All the old enemies from “Dead Space” return, but a few new ones greatly improve the dynamic of the gameplay. The Stalkers are Necromorphs who are extremely fast and hunt in packs. They appear in labyrinth-like rooms and are very adept at hiding from view — they will quickly jump over boxes in the far corners of the room, and occasionally utter guttural sounds as an unsettling reminder that they are waiting for Isaac in the dark. Fighting them is like fighting a pack of velociraptors, and this intensity and strategy does wonders to enhance the experience.

Isaac has a new and improved telekinetic attachment to his suit, which greatly increases the potential for launching sharp poles or the severed blade-like appendages of felled Necromorphs as weapons. When ammo is low, it’s great to be able to rip off a dead Necromorph’s arm to fire it at a living one. This improved feature, which was essentially useless in the original “Dead Space,” is invaluable in the sequel, making combat strategic and dynamic while still maintaining a very exciting pace. In this respect, Visceral Games has achieved quite an accomplishment — even though the combat has a lot of similarities to the first game, the nuance and tactical variation of each fight is something totally new to the sequel and makes each mêlée extremely rewarding.

There are a lot of ways in which the gameplay has been expanded, but there are also instances where new features fall flat. For instance, the zero-gravity system has been changed, but not for the better. The first “Dead Space” used gravity boots and allowed Isaac to jump from wall to wall, inverting the world with each leap. In the sequel, Isaac has jet-powered boots and slowly scoots around in the zero gravity environments. There isn’t much combat in this mode — rightly so because it’s so awkward — but as a result, this slows down the pace of the game and all the tasks in this floaty setting become pretty tedious.

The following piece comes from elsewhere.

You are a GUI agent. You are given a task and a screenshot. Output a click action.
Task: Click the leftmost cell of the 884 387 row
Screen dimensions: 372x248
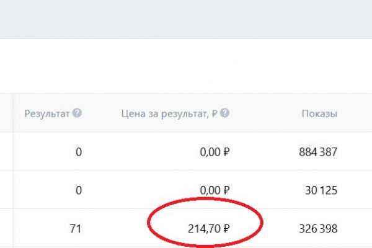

Unfortunately, the storyline is not nearly as exciting as the gameplay because “Dead Space 2” reduces itself to every single sci-fi and horror stereotype imaginable. Radio messages and Isaac’s hallucinations get old fast, and they become a distraction from the visceral gameplay. The villain is hardly fleshed out — in fact, the term “villain” might not even be worth using, because there are multiple antagonists who hardly have any screen time. These “enemies” basically serve as devices to extend gameplay by forcing Isaac to “reroute the power” that was just shut off, or something equally tedious. The final moments of the game are an attempted plot twist and a poor boss fight, which leave an unfortunate aftertaste for a game that generally pleases.

The mutiplayer is more enjoyable than not, but as exciting as being a Necromorph slicing up humans might seem, it doesn’t feel like the mechanics were fully figured out. Whether it is from lag or a poor graphical portrayal, the Necromorphs seem to die for no reason and the physical interaction between the two teams looks clunky.

Despite this, the sound and graphics in “Dead Space 2” are even better than in the first game and do everything to embellish the persistent feeling of terror throughout the story. And though the plot is a little weak, the exciting gameplay more than makes up for the rough areas. But it’s easy to ignore the hiccups, because it’s undeniable that Visceral Games has delivered a thrilling chapter in the “Dead Space” series.